Lipopolysaccharide (LPS) promotes osteoclast differentiation and activation by enhancing the MAPK pathway and COX-2 expression in RAW264.7 cells

Bone degradation is a serious complication of chronic inflammatory diseases such as septic arthritis, osteomyelitis and infected orthopedic implant failure. At present, effective therapeutic treatments for lipopolysaccharide (LPS)-induced bone destruction are limited to antibiotics and surgical repair in chronic inflammatory diseases. The present study aimed to evaluate the mechanism of LPS on osteoclast differentiation and activation. RAW264.7 cells were non-induced, or induced by the receptor activator of nuclear factor-κB (RANK) ligand (RANKL) and macrophage-colony stimulating factor (M-CSF), and then treated with LPS. Following treatment, the number of osteoclasts and cell viability were measured. The expression of osteoclast-related genes including tartrate-resistant acid phosphatase (TRAP), matrix metalloproteinase-9 (MMP-9), cathepsin K (CK), carbonic anhydrase II (CAII) and cyclooxygenase-2 (COX-2) was determined by RT-PCR. Protein levels of RANK, tumor necrosis factor receptor-associated factor 6 (TRAF6), COX-2 and mitogen-activated protein kinases (MAPK) were measured using western blotting assays.

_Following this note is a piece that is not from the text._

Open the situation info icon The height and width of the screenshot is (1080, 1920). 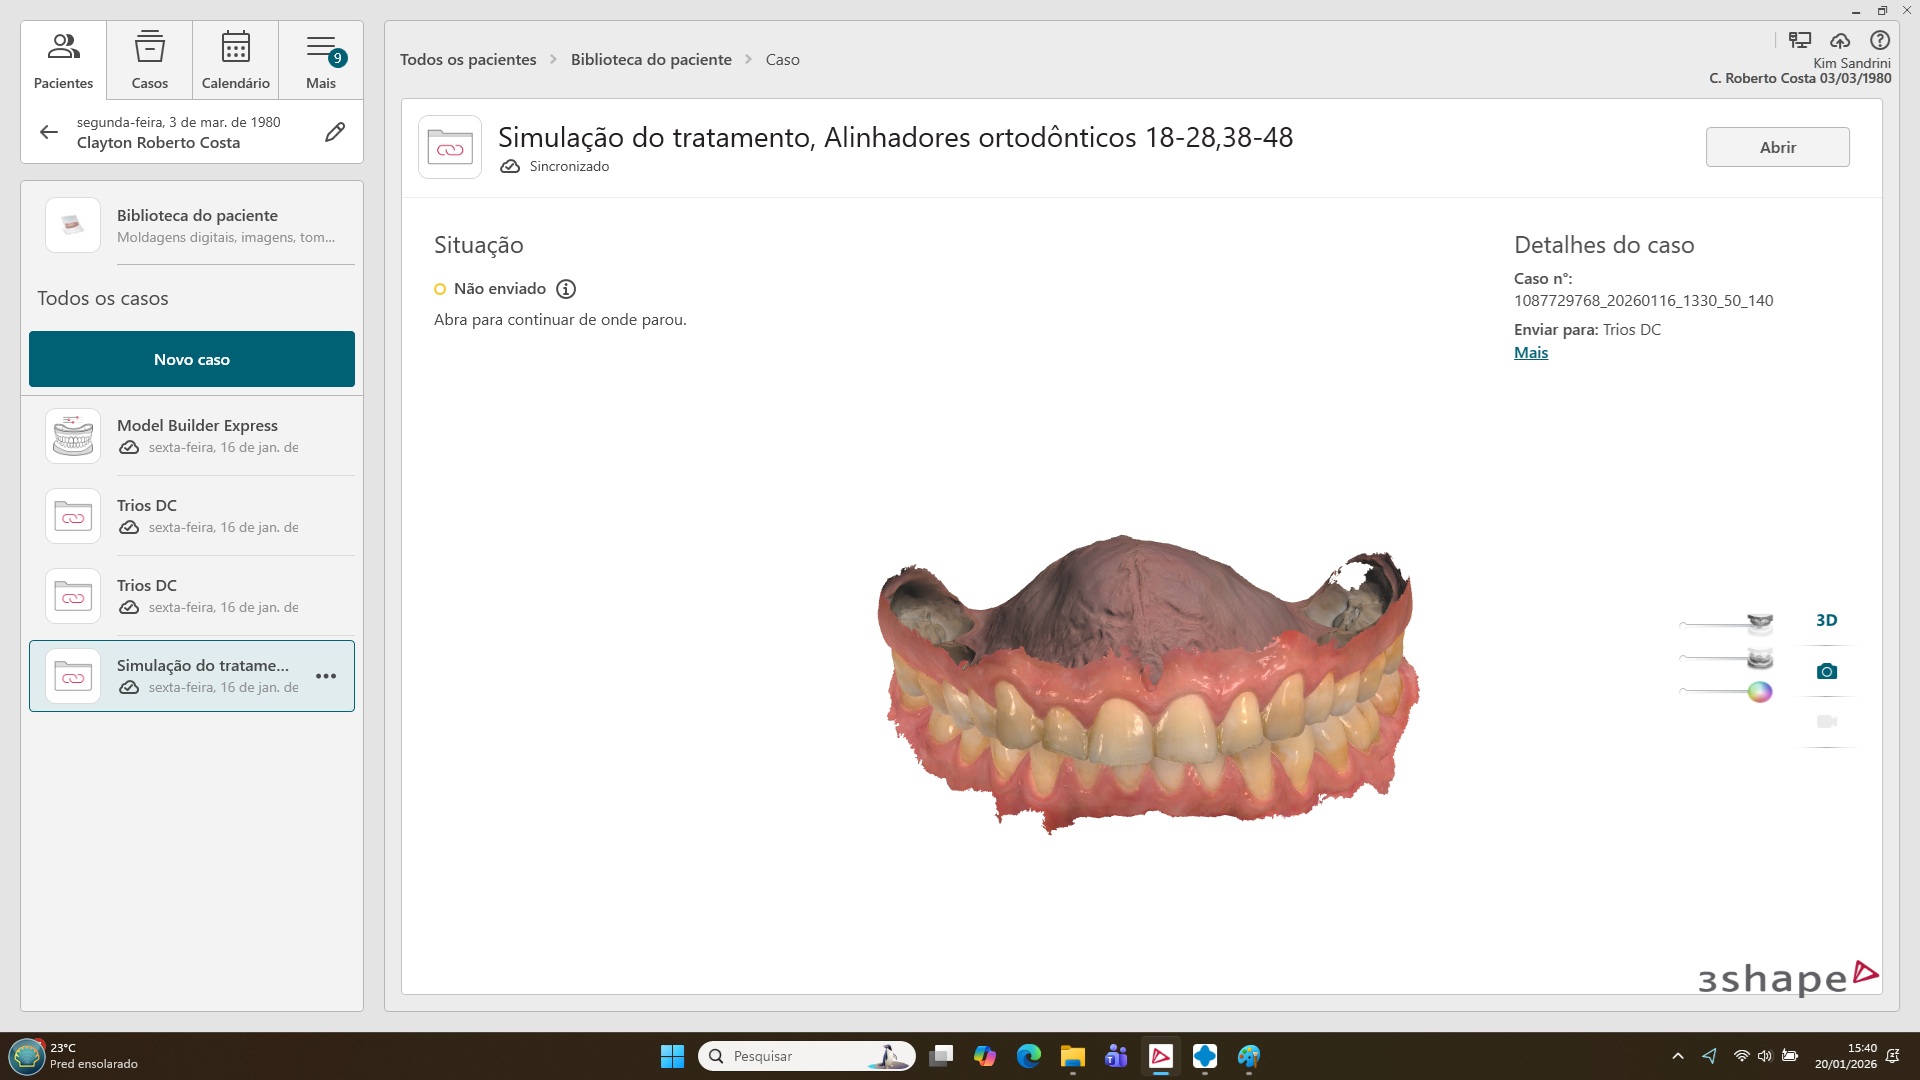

LPS promoted osteoclast differentiation of RAW264.7 cells and differentiated osteoclasts. LPS significantly increased mRNA expression of osteoclast-related genes in RAW264.7 cells. Differentiated osteoclasts were treated with LPS (100 ng/ml) and the results showed a significantly increased mRNA expression of osteoclast-related genes and protein levels of RANK, TRAF6 and COX-2. Furthermore, LPS at 100 ng/ml significantly promoted the MAPK pathway including increasing the phosphorylation of c-Jun N-terminal kinases (JNK) and the phosphorylation of the extracellular signal-regulated kinase (ERK1/2). In conclusion, LPS promoted osteoclast differentiation and activation by enhancing RANK signaling and COX-2 expression. LPS also promoted osteoclast differentiation via activation of the JNK and ERK1/2 cell proliferation pathways.